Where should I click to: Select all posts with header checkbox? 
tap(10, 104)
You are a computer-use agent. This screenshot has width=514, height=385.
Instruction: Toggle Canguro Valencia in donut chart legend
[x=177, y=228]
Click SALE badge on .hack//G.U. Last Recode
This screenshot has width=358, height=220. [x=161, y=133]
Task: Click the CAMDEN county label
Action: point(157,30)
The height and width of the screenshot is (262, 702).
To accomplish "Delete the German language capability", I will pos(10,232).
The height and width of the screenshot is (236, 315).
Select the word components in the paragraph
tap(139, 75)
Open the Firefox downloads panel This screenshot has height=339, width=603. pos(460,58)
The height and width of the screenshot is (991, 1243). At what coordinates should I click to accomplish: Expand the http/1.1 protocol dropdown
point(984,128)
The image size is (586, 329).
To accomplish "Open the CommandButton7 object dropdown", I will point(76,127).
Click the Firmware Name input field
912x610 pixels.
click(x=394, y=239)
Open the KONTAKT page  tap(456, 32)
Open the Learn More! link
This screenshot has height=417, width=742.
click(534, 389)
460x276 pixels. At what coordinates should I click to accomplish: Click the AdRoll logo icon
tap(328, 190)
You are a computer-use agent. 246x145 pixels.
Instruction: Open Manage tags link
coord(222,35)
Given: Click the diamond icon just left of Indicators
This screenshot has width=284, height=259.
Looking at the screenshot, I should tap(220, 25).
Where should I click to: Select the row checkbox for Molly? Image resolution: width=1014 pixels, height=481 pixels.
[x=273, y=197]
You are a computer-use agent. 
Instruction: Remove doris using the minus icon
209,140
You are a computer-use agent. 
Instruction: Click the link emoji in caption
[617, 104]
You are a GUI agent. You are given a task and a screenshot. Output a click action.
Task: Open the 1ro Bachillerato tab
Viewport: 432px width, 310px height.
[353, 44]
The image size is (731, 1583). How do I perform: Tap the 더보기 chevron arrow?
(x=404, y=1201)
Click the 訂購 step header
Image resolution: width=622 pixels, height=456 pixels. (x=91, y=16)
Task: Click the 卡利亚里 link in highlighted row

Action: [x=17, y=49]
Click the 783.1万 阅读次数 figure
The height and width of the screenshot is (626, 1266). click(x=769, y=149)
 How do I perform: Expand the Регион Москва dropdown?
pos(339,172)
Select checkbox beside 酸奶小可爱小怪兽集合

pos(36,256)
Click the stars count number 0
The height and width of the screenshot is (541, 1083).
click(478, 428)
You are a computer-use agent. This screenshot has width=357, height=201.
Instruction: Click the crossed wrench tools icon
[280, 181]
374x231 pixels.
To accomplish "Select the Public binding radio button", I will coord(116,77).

:::

» **Your assignment**
The lines from the one containing "You are a computer-use agent. 246x145 pixels." through the last line of the records are the answer; set them down exactly and add nothing.

» **Exercise output**
You are a computer-use agent. 246x145 pixels.
Instruction: Open Manage tags link
coord(222,35)
Given: Click the diamond icon just left of Indicators
This screenshot has width=284, height=259.
Looking at the screenshot, I should tap(220, 25).
Where should I click to: Select the row checkbox for Molly? Image resolution: width=1014 pixels, height=481 pixels.
[x=273, y=197]
You are a computer-use agent. 
Instruction: Remove doris using the minus icon
209,140
You are a computer-use agent. 
Instruction: Click the link emoji in caption
[617, 104]
You are a GUI agent. You are given a task and a screenshot. Output a click action.
Task: Open the 1ro Bachillerato tab
Viewport: 432px width, 310px height.
[353, 44]
The image size is (731, 1583). How do I perform: Tap the 더보기 chevron arrow?
(x=404, y=1201)
Click the 訂購 step header
Image resolution: width=622 pixels, height=456 pixels. (x=91, y=16)
Task: Click the 卡利亚里 link in highlighted row

Action: [x=17, y=49]
Click the 783.1万 阅读次数 figure
The height and width of the screenshot is (626, 1266). click(x=769, y=149)
 How do I perform: Expand the Регион Москва dropdown?
pos(339,172)
Select checkbox beside 酸奶小可爱小怪兽集合

pos(36,256)
Click the stars count number 0
The height and width of the screenshot is (541, 1083).
click(478, 428)
You are a computer-use agent. This screenshot has width=357, height=201.
Instruction: Click the crossed wrench tools icon
[280, 181]
374x231 pixels.
To accomplish "Select the Public binding radio button", I will coord(116,77).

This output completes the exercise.